[Work to complete]: Say only the number of lines in the entries below that contain "agent".

Stored dataset items:
▬▬▬▬▬▬
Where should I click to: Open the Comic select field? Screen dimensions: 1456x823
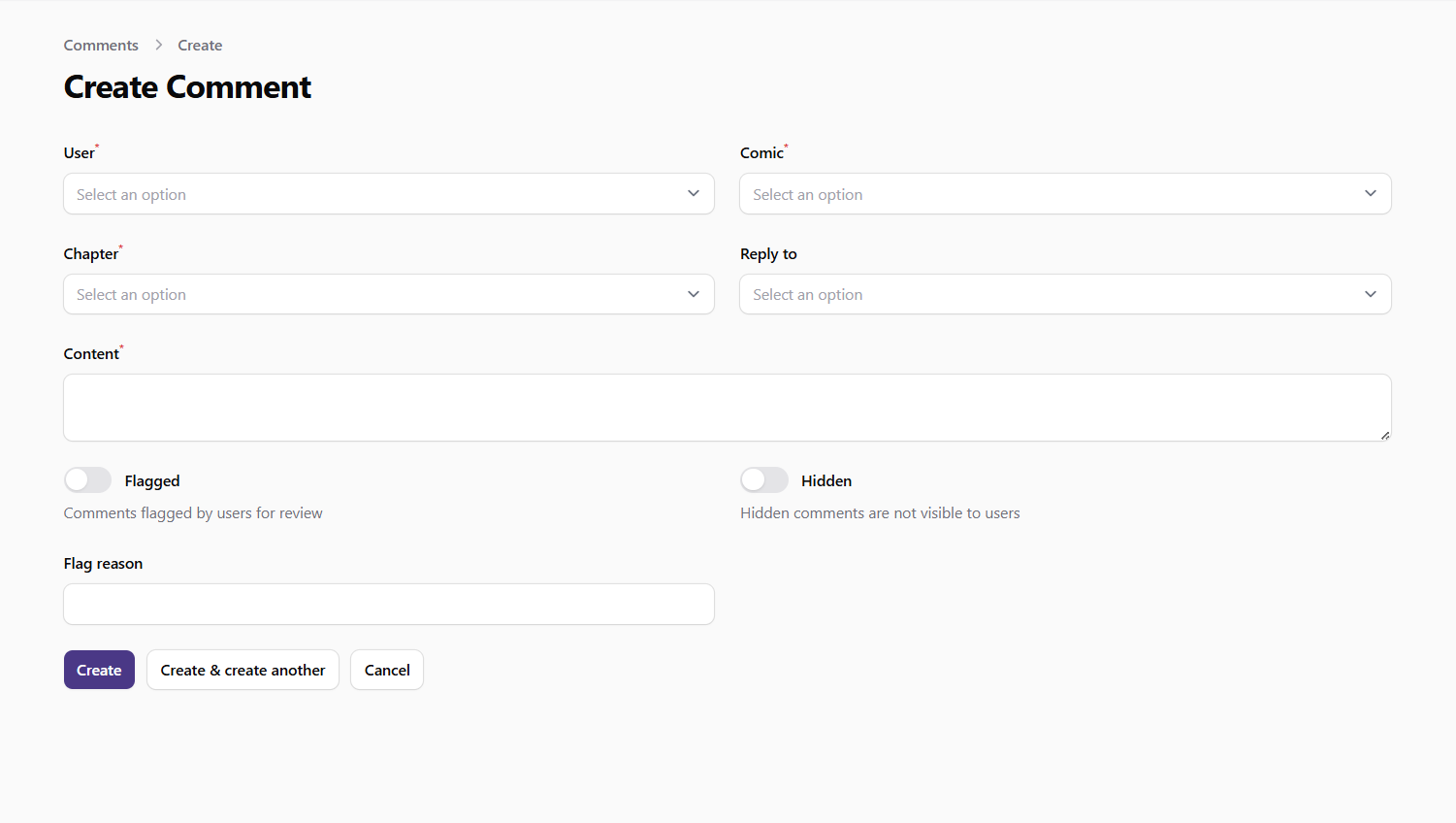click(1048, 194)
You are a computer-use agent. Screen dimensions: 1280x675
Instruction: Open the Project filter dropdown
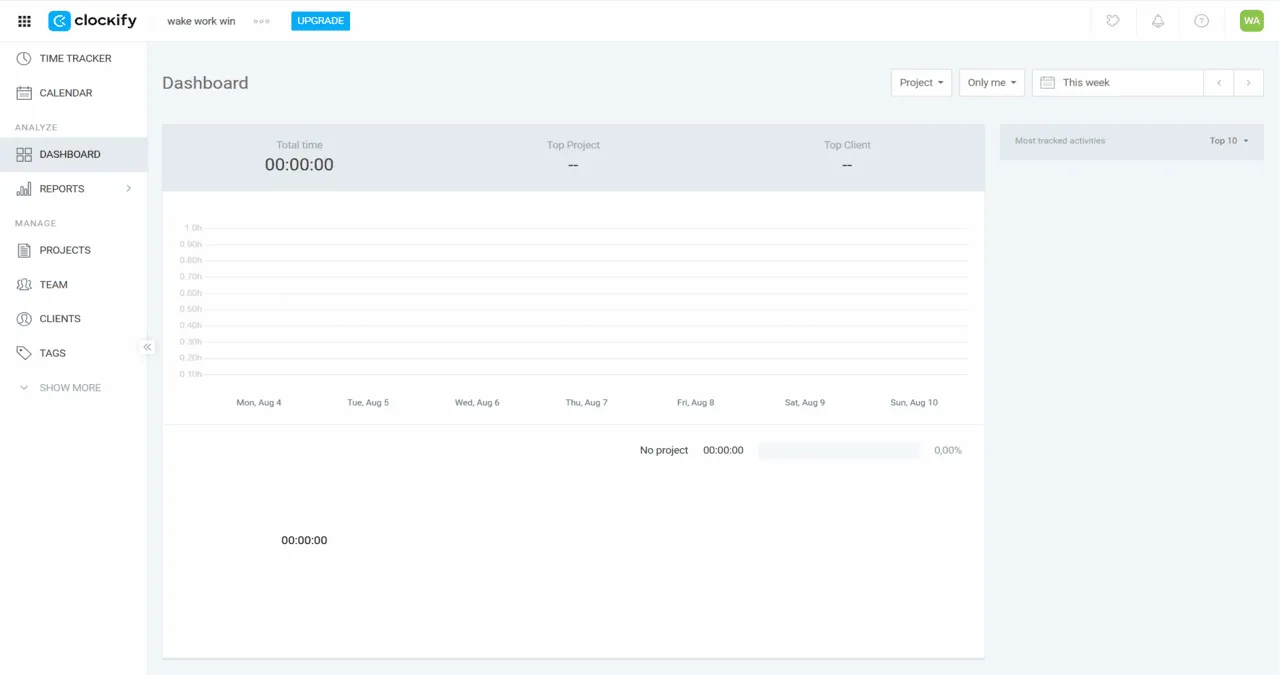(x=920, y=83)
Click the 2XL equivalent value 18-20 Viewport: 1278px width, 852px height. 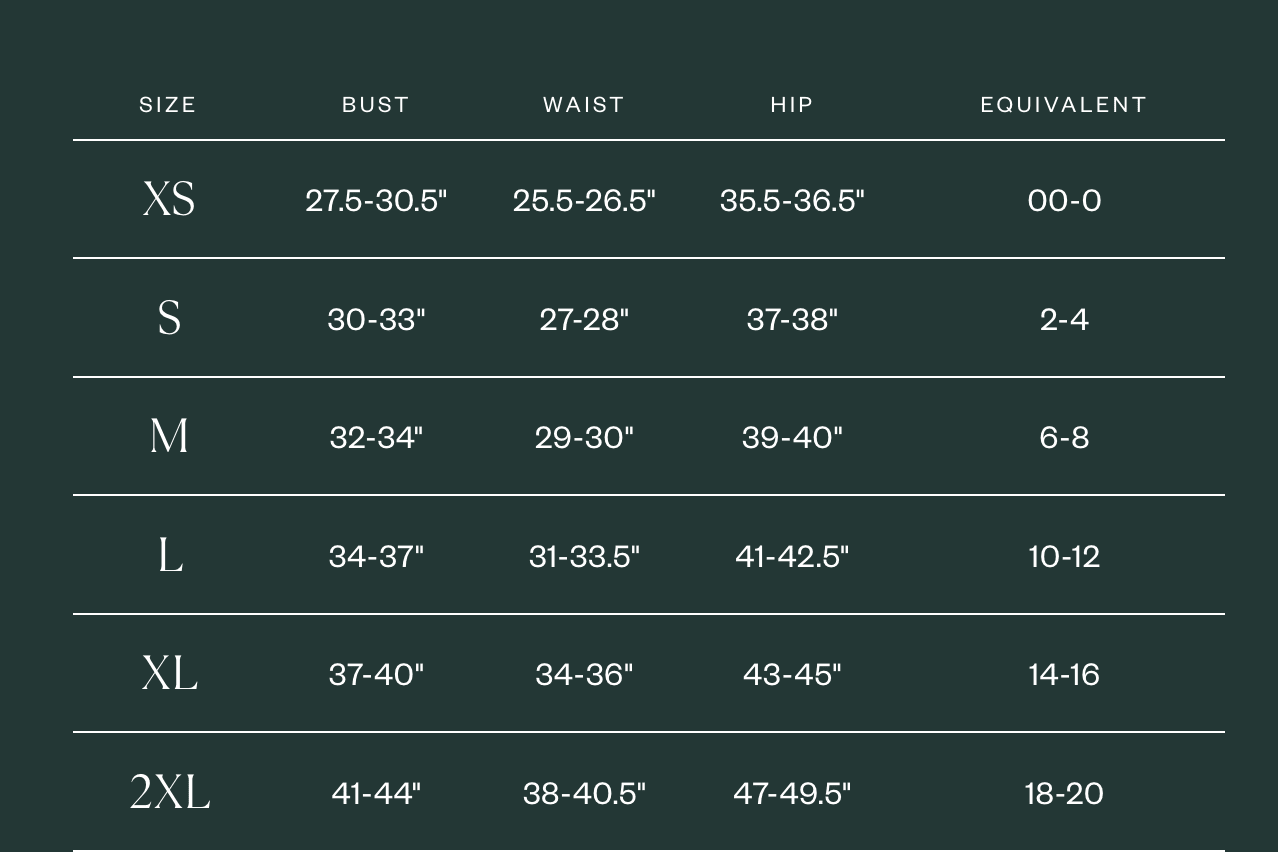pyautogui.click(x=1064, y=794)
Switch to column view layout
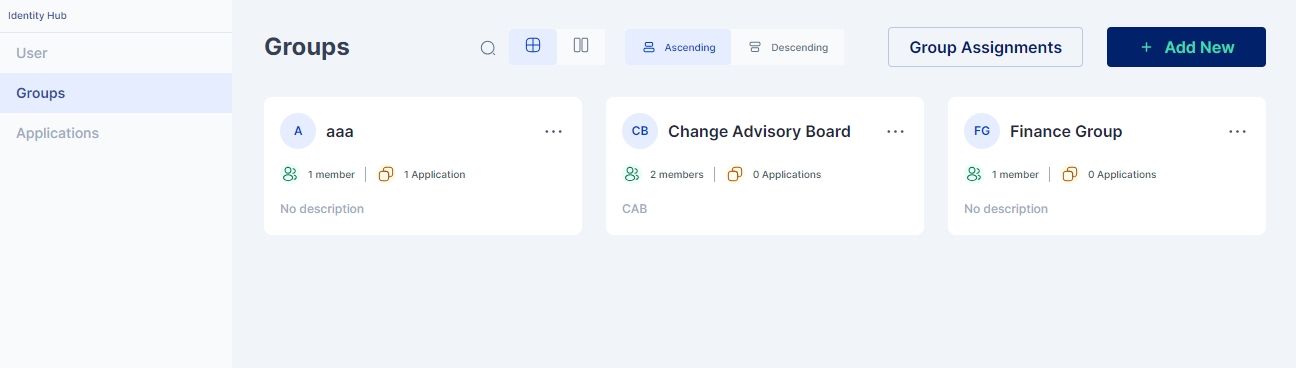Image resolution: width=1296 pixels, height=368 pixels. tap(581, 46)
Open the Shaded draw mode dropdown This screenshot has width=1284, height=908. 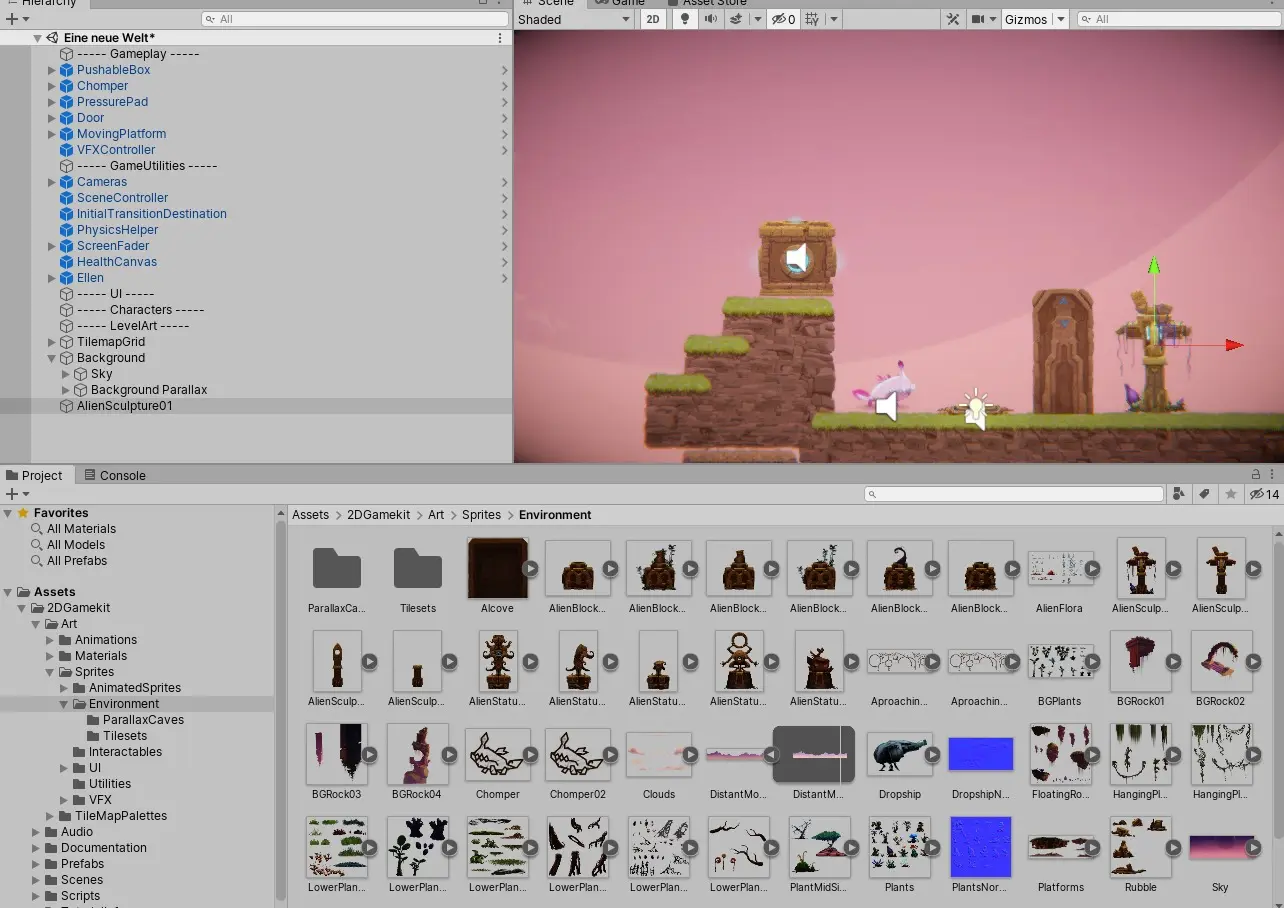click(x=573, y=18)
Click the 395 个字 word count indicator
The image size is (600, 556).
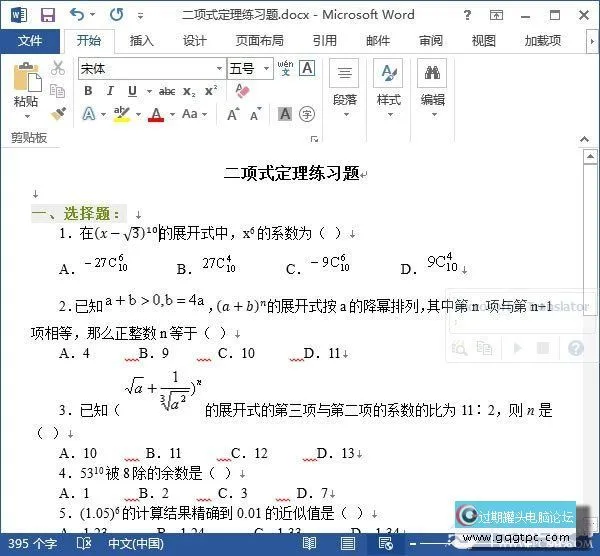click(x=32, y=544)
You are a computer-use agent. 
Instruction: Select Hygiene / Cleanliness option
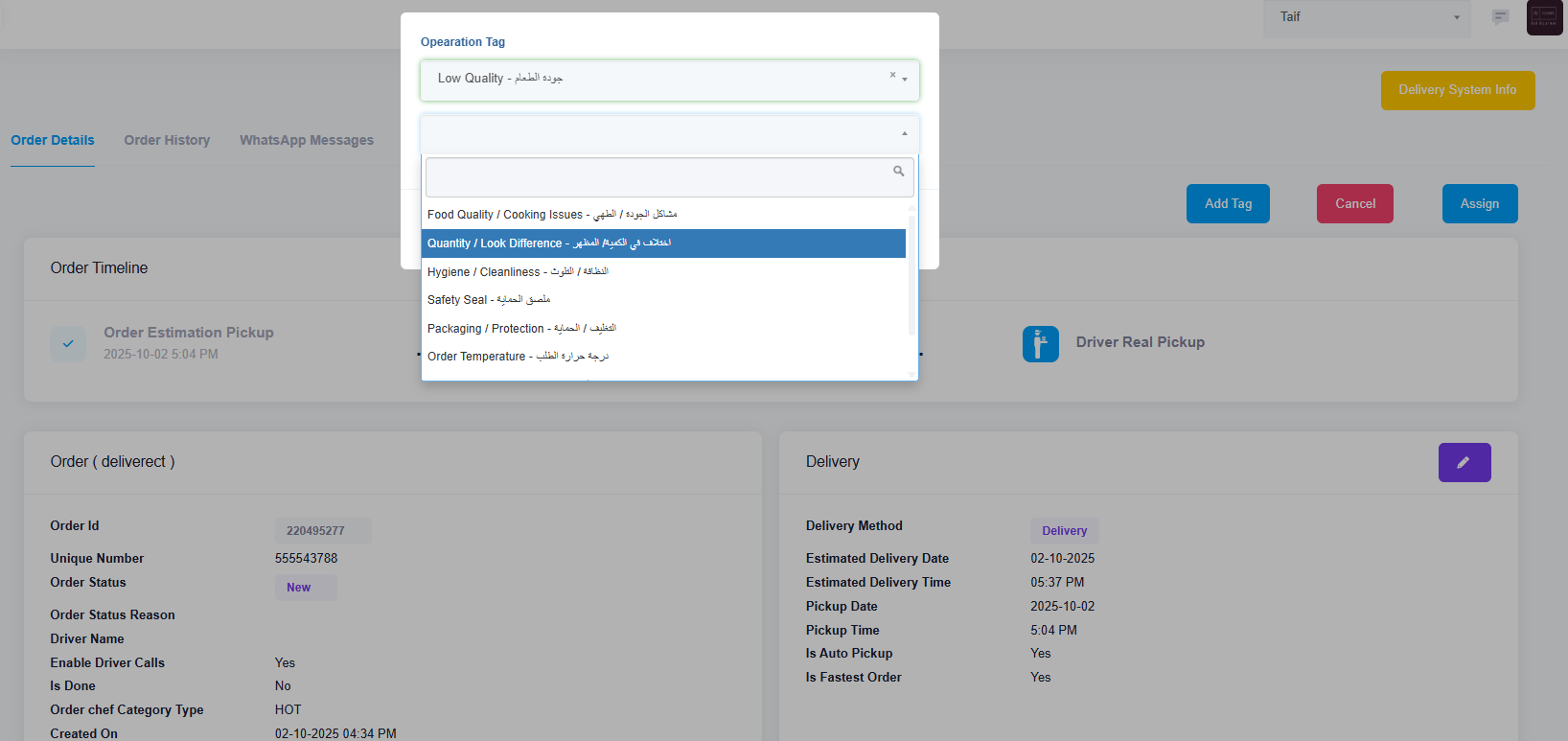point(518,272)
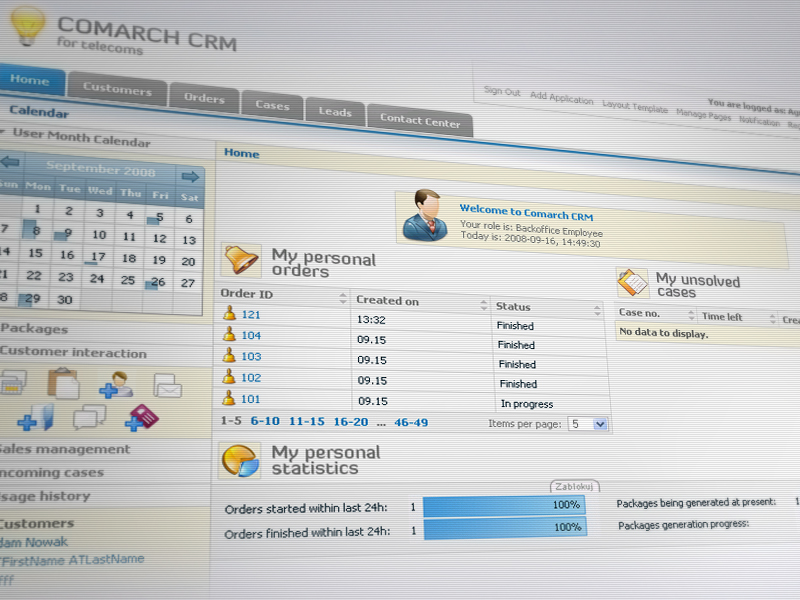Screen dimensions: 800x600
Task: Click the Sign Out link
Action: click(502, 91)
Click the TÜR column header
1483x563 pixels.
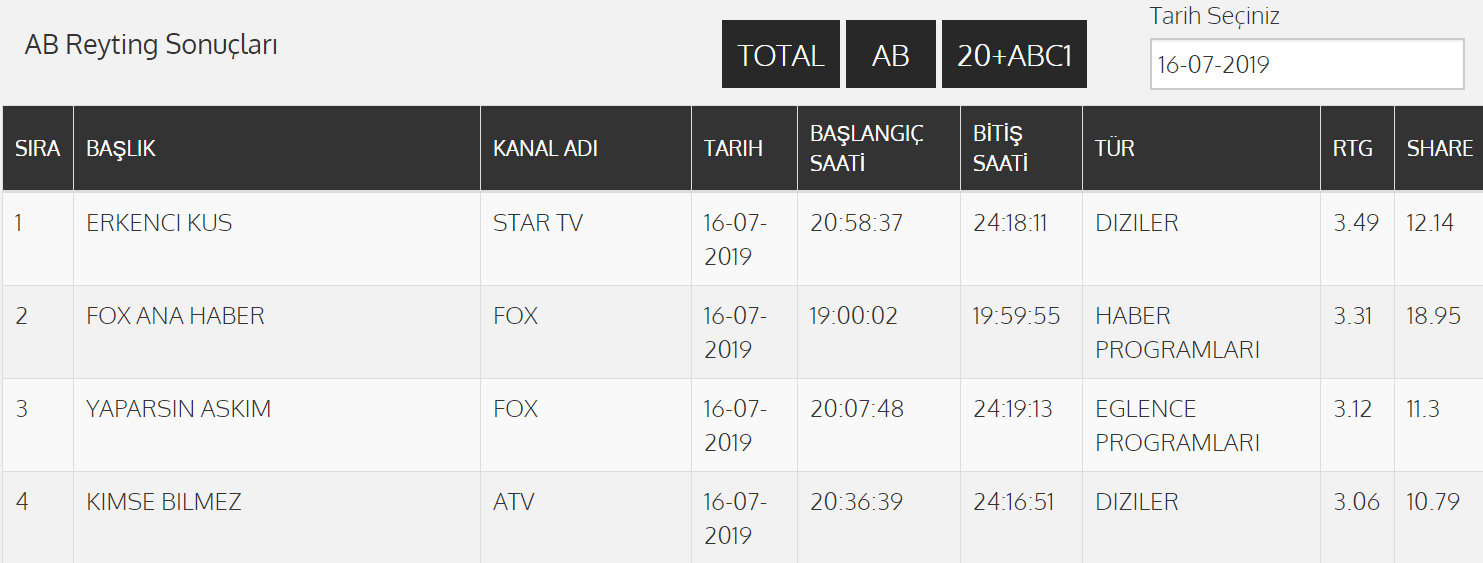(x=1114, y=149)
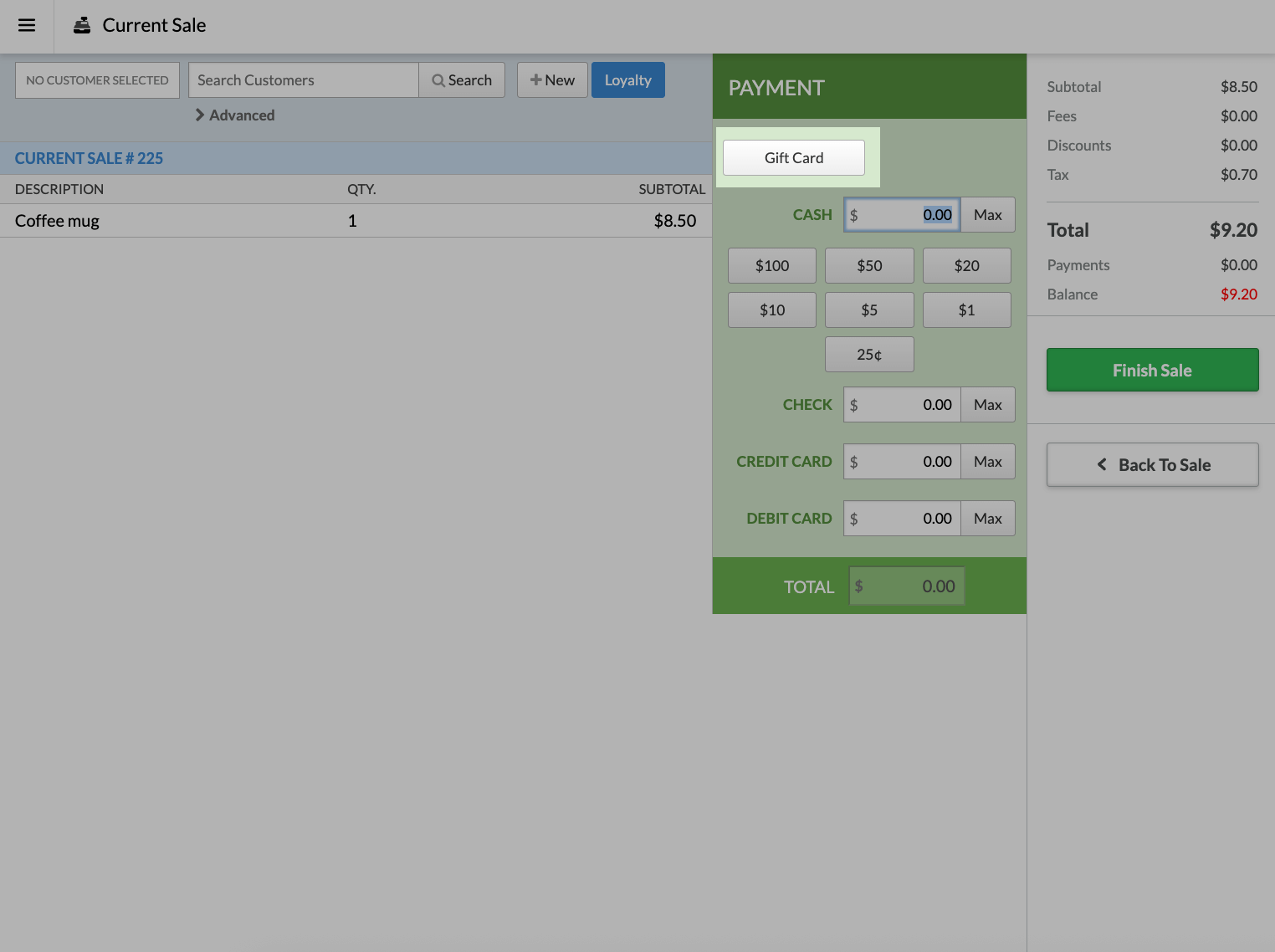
▬▬▬▬▬▬
[Finished task]: 2